The KR (for short) still has a metal chassis under the plastic but has made more use of electronics. The slowest shutter speed is now 16 seconds. In comparison the XR goes to 4 seconds on manual and 8 on auto. The ISO range is the same at 12 to 3200. The meter on the KR may be a tad better, as it covers EV0 to 18 while the XR only goes to 17. What is notable though is the indication in the viewfinder. The older XR has a moving needle that either shows you what shutter speed you will get in auto or provides a match-needle for manual metering. The KR has a needle, but it uses an LCD and not an actual moving needle. Where the XR had a visually simple matching of needles, the KR has arrows that appear at the top or bottom of the scale to tell you if the exposure will be over or under. I’m not sure I will find it as quick in use, but I can always leave it in automatic mode. It’s odd though, that they chose to copy an analogue meter display rather than do something better. Pentax used just a few coloured LEDs on the MX and it works very well. But, to be fair, Ricoh went on to produce the Mirai, so we have to thankful that the quirks on the KR-10 were few and small.

The camera came with the original sales brochure, and this is interesting in itself. The range of lenses available was a surprise, and there are a few I’d fancy even now. There’s a 16mm fisheye, a 300 f4.5 and a 600 f8, for example. There is even a 50mm autofocus lens, with a bulky mechanism built into and around a modest f2 bit of glass. The camera has a clever feature that is not obvious, but is mentioned in the brochure, and that’s the mirror. Rather than just hinge up, the reflex mirror swings up and back in an arc. This lets them use a bigger mirror that still clears the back of the lens.

The arm you can see at the left swings the mirror back as it rises

One thing that might be telling is that there is a switch on the front of the camera for the metering. The meter will turn-on with the usual half-press of the shutter button, but the brochure makes a point of the sensitive electronic release. I wonder if the shutter button is a bit too sensitive for an easy half-press, so they gave you a safer dedicated meter switch as well?

It’s worth mentioning this shutter release in more detail. The release button is in the centre of the speed selector, which is easy to do when you are using electronics rather than mechanical connections. It has a lock position. One click away from lock is auto, so it is easy to flick from safe to shooting mode. But the next click round is B, followed by the slowest shutter speeds. To get to the normal-range speeds you need to turn the dial back past lock to get to 1/1000, and then work your way down.
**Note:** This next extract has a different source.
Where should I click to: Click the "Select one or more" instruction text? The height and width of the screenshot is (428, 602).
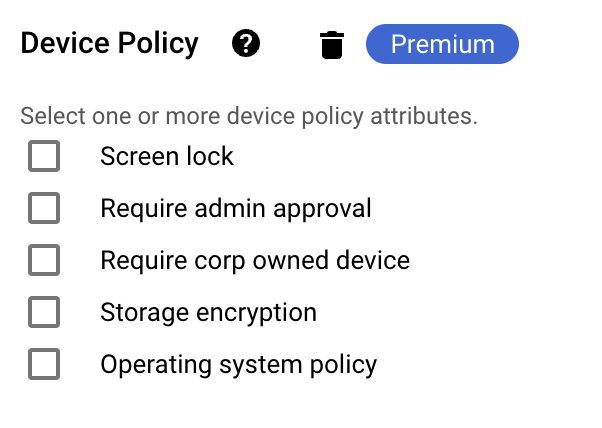click(249, 116)
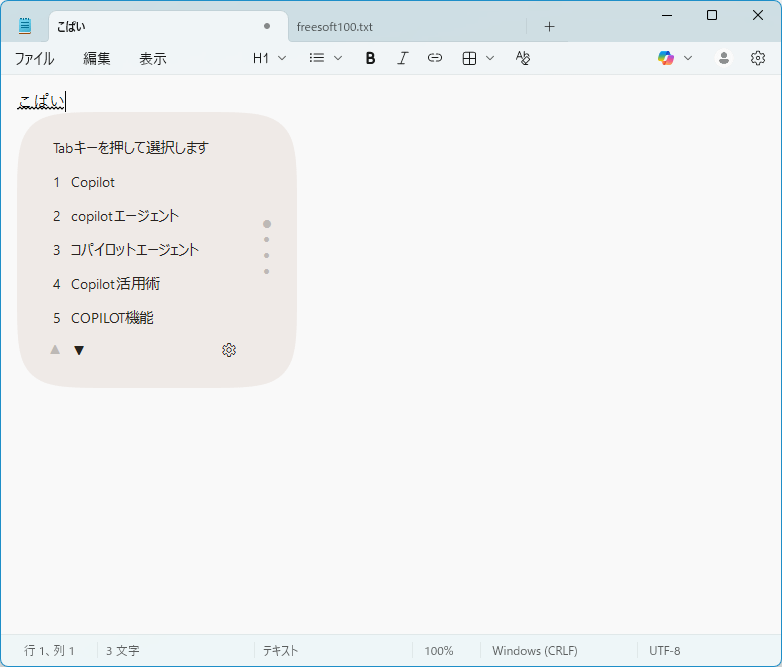Open the Copilot dropdown chevron
The height and width of the screenshot is (667, 782).
(688, 58)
To me this is another odd little ergonomic choice: the camera is intended to be used in auto mode, with less thought given to manual. There is no way to set the camera at say 1/125 and f8 ready to shoot and also lock the release against accidental triggering. It just says to me that this was a capable consumer camera meant to be used in automatic mode.

Anyway, what’s it like to shoot a 45 year old SLR? Well, before you can, you may need to replace the light seals. But because the camera had an optional data back, the standard back can be taken completely off the camera very easily. This makes the scrape-and-clean job much easier. With that job done, I can load it and take it for a walk. Nobody is going to care what sort of pictures it takes – the results are too dependant on other factors – but the general handling of the camera is of interest, and this can only really be determined by using it. The camera came with Ricoh’s 50mm f2 lens. It feels a bit plasticy, unlike the 50mm f1.7 from my older XR, which is definitely metal. It has nice clean glass though and a snappy aperture, so it was looked after and has aged well. The camera body is the same: clean and scratch free. The previous owner had even taken the batteries out before storing it. I’m a little ashamed at how much I hammer my own kit, but I still think cameras are tools, not jewels.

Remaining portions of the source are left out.